-SON CHP kurultayı bize ne gösterdi?
-Sokakta kaybeden parti salonda kükreyerek ne kazanabilir?
-Halkta kaybeden parti, delegede kazansa kaç yazar?
Her defasında böyle oluyor... CHP seçim kaybediyor... Ya da iktidar olamıyor...
Sonra bir kurultay tartışması başlıyor... Adaylar çıkıyor ya da çıkar gibi oluyor...
Parti genel merkezi bir ‘bürokrasi kalkanı’ olup özeleştirinin karşısına dikiliyor...
Sonra kimisi parti meclisini, kimisi milletvekili adaylığını garanti etmek için kaybeden genel başkanı yeniden seçiyor...
Ve böylece ne oluyor?
Halkta kaybeden, sokakta gerileyen CHP, sanki bir seçim yenilgisi almamış...

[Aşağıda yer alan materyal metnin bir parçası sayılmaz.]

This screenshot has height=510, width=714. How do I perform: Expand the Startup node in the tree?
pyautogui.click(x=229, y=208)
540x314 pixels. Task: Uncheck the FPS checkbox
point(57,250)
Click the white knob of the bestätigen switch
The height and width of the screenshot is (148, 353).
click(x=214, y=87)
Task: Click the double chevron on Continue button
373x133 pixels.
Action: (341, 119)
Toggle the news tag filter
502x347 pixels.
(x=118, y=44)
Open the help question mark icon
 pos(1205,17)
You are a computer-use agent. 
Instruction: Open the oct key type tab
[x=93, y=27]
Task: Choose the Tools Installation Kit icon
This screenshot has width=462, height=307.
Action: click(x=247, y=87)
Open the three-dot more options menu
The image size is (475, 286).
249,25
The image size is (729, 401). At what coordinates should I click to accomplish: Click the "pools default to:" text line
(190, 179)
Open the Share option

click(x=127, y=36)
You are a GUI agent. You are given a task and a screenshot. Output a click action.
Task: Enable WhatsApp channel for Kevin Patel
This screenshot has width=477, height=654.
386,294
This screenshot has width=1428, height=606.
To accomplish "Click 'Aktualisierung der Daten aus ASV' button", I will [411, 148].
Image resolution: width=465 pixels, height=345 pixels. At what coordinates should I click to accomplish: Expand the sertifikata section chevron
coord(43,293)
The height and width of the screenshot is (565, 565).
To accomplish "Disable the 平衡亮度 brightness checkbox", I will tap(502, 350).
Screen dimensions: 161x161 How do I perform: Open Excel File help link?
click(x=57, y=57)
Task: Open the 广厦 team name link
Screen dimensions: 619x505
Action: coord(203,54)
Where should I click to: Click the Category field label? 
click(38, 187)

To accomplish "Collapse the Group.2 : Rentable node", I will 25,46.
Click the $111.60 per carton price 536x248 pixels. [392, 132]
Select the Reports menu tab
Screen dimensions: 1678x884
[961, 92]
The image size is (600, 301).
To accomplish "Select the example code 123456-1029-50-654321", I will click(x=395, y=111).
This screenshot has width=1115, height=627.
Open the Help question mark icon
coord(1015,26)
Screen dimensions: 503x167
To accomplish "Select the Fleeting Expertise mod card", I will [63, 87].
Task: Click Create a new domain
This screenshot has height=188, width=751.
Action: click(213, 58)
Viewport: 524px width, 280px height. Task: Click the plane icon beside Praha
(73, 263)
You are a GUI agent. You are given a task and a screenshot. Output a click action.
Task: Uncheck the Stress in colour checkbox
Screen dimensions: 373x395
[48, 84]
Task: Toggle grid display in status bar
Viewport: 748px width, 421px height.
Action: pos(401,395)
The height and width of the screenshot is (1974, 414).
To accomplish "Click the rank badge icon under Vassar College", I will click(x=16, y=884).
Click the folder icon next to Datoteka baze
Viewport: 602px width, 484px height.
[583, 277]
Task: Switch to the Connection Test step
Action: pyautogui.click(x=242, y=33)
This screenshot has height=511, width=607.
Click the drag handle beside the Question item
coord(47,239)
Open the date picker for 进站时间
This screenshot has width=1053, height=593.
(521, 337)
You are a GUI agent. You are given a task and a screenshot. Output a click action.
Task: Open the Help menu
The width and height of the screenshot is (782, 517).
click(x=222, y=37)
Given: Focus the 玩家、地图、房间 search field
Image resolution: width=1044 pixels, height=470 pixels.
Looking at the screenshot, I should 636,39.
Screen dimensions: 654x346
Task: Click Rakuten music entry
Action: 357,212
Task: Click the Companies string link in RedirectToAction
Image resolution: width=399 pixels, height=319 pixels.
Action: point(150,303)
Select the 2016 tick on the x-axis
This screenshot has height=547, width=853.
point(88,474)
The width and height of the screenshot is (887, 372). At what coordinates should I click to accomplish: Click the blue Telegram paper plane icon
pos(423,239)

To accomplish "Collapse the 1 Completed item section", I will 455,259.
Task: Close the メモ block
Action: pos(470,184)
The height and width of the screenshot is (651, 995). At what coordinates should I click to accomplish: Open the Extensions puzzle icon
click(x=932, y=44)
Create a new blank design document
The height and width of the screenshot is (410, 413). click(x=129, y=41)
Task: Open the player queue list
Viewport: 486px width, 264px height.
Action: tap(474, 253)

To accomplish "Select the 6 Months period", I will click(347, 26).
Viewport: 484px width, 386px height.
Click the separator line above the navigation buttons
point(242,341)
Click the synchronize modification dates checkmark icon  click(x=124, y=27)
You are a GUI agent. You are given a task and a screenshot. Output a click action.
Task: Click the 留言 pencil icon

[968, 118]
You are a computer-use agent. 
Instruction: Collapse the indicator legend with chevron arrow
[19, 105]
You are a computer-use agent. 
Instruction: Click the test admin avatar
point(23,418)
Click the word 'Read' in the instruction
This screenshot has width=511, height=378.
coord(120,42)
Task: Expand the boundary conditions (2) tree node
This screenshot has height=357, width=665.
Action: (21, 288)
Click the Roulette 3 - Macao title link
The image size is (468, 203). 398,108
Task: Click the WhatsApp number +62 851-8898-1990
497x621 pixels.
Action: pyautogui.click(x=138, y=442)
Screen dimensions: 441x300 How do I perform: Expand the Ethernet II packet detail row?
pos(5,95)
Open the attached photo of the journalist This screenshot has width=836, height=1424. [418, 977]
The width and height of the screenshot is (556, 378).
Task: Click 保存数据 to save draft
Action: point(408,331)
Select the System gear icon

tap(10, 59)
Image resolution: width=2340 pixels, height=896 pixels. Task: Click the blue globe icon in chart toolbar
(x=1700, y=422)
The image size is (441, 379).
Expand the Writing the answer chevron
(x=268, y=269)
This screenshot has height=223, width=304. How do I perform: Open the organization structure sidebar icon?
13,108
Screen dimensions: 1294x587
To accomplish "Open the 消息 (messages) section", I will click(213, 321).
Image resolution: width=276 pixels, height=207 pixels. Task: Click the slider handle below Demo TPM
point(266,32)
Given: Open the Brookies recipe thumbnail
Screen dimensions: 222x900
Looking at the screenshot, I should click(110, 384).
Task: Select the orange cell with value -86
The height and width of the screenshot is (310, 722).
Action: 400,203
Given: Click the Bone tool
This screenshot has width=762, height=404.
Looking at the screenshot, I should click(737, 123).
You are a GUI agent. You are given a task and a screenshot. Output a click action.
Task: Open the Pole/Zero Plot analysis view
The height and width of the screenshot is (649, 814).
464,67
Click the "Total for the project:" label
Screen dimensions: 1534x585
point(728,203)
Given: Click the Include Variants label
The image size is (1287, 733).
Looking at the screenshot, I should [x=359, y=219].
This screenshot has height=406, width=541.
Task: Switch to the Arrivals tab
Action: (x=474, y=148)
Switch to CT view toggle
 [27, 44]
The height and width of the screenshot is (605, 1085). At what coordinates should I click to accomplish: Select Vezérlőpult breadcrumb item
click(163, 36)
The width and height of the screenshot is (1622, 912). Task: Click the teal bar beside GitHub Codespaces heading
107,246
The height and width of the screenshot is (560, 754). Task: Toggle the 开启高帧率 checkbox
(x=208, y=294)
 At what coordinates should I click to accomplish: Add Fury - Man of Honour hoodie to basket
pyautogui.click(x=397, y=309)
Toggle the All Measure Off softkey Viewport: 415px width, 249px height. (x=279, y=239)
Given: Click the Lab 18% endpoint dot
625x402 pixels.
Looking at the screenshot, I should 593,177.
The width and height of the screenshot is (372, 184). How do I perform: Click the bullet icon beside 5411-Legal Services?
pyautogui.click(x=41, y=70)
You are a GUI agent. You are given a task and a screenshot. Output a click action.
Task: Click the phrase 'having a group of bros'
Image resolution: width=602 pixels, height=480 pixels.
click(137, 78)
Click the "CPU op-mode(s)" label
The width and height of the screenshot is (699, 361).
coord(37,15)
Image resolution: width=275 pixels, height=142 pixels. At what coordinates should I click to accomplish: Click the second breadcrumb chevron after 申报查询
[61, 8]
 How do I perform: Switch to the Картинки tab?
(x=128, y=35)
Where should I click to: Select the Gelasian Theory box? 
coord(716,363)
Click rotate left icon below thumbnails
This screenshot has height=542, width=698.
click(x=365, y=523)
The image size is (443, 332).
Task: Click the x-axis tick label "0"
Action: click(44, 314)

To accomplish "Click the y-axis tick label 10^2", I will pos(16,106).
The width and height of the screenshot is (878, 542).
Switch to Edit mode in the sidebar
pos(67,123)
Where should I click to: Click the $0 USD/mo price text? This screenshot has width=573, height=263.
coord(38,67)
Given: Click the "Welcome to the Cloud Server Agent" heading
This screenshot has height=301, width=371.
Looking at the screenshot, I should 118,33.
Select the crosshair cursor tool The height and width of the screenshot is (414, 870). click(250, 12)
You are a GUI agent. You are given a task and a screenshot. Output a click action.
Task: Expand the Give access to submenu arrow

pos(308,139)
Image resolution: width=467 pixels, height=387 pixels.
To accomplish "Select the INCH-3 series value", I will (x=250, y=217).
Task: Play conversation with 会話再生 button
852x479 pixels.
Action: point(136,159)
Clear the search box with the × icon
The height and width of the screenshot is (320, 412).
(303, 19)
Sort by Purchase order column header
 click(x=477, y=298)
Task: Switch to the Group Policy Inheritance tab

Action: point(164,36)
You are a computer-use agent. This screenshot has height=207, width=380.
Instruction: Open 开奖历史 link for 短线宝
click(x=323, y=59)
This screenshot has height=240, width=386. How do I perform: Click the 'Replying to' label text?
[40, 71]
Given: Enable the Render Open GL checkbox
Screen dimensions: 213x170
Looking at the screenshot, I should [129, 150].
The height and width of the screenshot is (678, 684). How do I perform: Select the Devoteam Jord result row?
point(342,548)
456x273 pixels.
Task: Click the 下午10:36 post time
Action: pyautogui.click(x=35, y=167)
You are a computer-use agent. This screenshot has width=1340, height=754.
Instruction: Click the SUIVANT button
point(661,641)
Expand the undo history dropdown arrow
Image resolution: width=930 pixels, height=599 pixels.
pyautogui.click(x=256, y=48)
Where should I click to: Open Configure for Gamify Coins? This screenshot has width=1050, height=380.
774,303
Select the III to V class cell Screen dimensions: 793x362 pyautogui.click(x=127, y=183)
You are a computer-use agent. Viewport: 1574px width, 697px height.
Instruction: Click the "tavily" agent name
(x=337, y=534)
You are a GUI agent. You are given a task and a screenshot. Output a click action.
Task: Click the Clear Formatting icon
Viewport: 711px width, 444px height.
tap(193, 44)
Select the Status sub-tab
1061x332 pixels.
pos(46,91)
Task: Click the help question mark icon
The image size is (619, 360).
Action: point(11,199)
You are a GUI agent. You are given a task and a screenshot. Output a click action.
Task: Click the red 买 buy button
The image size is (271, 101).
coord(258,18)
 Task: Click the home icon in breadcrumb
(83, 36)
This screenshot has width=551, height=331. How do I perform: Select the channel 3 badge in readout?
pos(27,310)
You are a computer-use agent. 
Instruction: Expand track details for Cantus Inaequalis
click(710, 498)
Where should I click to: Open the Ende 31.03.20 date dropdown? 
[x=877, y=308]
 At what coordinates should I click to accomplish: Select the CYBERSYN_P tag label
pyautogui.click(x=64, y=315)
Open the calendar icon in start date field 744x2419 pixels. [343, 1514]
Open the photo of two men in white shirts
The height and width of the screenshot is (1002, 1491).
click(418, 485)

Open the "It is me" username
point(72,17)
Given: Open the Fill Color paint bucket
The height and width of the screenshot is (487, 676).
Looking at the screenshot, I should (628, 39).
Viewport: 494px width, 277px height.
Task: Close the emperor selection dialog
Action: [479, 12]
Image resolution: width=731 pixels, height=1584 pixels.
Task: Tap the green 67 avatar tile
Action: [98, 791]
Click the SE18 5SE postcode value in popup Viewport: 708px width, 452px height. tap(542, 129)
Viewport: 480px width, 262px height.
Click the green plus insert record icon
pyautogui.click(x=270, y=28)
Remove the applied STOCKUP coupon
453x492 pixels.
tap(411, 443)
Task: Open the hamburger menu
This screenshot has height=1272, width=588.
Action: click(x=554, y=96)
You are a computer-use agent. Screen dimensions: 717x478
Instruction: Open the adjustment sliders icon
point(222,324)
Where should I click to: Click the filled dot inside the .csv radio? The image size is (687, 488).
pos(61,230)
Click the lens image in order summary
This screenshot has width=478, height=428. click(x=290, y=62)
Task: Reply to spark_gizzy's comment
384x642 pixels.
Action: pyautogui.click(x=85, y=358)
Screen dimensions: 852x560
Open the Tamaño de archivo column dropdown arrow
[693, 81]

Sanki zafer kazanmış gibi alkışlarla, sloganlarla genel başkanını yeniden seçiyor...
VE HAKARET
Bu defa bununla da kalmıyor...
CHP kendi içinde özeleştiri mekanizması başlatacağına...
Neden iktidar olamadığını sorgulayacağına...
Rakibe yükleniyor... Hakarete sığınıyor... Cumhurbaşkanı’na saldırıyor.
Kemik oylara, öfkeli seçmenlere saplanıp kalıyor...
Oysa bir ders çıkarabilirdi.
Geçmişte sol kültürün en önemli mekanizması olan ‘özeleştiri kültürü’nü hatırlayabilirdi.
Çetin Altan’lı, Sadun Aren’li TİP’in... 15 vekili çıkardığı gün “Neden iktidar olamadık” diye özeleştiri yaptığını hatırlardı...
Sorardı:
-Arkadaş biz hangi illerde, hangi ilçelerde oy alamadık?
-Niye alamadık? Oradaki arkadaşlar nerede? Kime hesap veriyorlar?
-Güneydoğu’da niye silindik?
-Bir zamanlar solun kalesi olan Diyarbakır’ı nasıl kaptırdık?
-Kocaeli, Bursa... Marmara gibi işçi bölgelerinde tamamıyla kaybeden sol parti olur mu?
Neden CHP Gençlik Kolları bu kadar sessiz? O gençlik kollarından, tabandan, teşkilattan gelen çocuklar nerede?